◆ **Directions**:
Quote the line containing "Click the ABC text type icon on TimeDuration" and all lines that follow it in the listing below, exactly as written.

== Segment start ==

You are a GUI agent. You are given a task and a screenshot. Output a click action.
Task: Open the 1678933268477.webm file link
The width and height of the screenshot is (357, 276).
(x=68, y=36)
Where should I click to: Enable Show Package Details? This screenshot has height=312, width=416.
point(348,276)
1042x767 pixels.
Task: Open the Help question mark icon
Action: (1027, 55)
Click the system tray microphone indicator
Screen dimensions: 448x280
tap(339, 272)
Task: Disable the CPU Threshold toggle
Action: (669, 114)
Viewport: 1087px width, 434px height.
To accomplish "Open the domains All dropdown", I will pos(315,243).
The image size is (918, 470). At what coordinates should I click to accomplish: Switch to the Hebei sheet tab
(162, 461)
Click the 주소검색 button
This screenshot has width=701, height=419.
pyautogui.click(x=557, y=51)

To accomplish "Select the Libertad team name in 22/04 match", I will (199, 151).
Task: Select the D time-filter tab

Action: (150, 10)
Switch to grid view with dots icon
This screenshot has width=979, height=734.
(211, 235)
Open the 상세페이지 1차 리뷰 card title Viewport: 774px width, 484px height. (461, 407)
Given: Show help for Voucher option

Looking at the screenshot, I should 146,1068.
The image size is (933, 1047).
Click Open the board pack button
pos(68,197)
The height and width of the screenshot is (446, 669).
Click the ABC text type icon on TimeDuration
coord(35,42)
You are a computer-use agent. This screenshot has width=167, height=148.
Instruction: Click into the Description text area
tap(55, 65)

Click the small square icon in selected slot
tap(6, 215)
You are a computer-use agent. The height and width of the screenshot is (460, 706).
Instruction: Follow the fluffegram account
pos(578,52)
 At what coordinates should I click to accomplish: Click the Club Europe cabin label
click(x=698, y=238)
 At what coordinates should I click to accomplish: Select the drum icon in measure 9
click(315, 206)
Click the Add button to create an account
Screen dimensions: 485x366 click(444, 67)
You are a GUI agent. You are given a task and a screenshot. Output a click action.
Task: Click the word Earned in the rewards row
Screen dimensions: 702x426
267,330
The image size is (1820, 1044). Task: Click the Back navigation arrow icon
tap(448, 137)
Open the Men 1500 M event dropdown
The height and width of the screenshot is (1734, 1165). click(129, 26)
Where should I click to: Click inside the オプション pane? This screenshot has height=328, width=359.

== Segment end ==

◆ **Completed task**:
Click the ABC text type icon on TimeDuration
coord(35,42)
You are a computer-use agent. This screenshot has width=167, height=148.
Instruction: Click into the Description text area
tap(55, 65)

Click the small square icon in selected slot
tap(6, 215)
You are a computer-use agent. The height and width of the screenshot is (460, 706).
Instruction: Follow the fluffegram account
pos(578,52)
 At what coordinates should I click to accomplish: Click the Club Europe cabin label
click(x=698, y=238)
 At what coordinates should I click to accomplish: Select the drum icon in measure 9
click(315, 206)
Click the Add button to create an account
Screen dimensions: 485x366 click(444, 67)
You are a GUI agent. You are given a task and a screenshot. Output a click action.
Task: Click the word Earned in the rewards row
Screen dimensions: 702x426
267,330
The image size is (1820, 1044). Task: Click the Back navigation arrow icon
tap(448, 137)
Open the Men 1500 M event dropdown
The height and width of the screenshot is (1734, 1165). click(129, 26)
Where should I click to: Click inside the オプション pane? This screenshot has height=328, width=359.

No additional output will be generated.